"Al Quirinale c’e’ bisogno di una personalita’ rappresentativa del popolo italiano e non di una sua sola parte, peraltro nemmeno maggioritaria nel Paese. A Renzi occorre un capo dello Stato docile e prono ai suoi voleri ma non e’ detto che gli interessi del Premier corrispondano all’interesse della Nazione". Lo scrive Francesco Storace, segretario nazionale de La Destra e vicepresidente del Consiglio regionale del Lazio, sul suo Giornale d’Italia.
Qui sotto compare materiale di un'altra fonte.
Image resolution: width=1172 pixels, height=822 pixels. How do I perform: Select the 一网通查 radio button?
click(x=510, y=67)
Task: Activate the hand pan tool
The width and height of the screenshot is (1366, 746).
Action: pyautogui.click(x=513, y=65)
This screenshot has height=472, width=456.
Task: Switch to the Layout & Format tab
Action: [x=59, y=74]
"All’Italia – prosegue – serve chi sappia far rispettare il nostro Paese a livello internazionale e non uno zerbino di Angela Merkel serve un Presidente che sappia dire all’Europa ‘basta’ alla prepotenza monetaria che affama i popoli. Per queste ragioni, il centrodestra non puo’ ne’ deve permettere che il nuovo Capo dello Stato sia eletto con la ristretta e risicata maggioranza di 505 voti su 1009 delegati. A Renzi, che ha gia’ nel portafogli 148 voti di ‘eletti’ con il premio di maggioranza dichiarato incostituzionale dalla Consulta, ne bastano quindi solo altri 357 ‘normali’ e si becca il capo dello Stato che restera’ al Colle per sette anni".
"Ci pensi bene il centrodestra – sottolinea – guai a cedere alla logica dei numeri striminziti. Un presidente eletto con vasti consensi non starebbe al Colle a fare quello che gli ordina palazzo Chigi, ad esempio avallare continuativamente governi mai insediati democraticamente dal popolo col voto".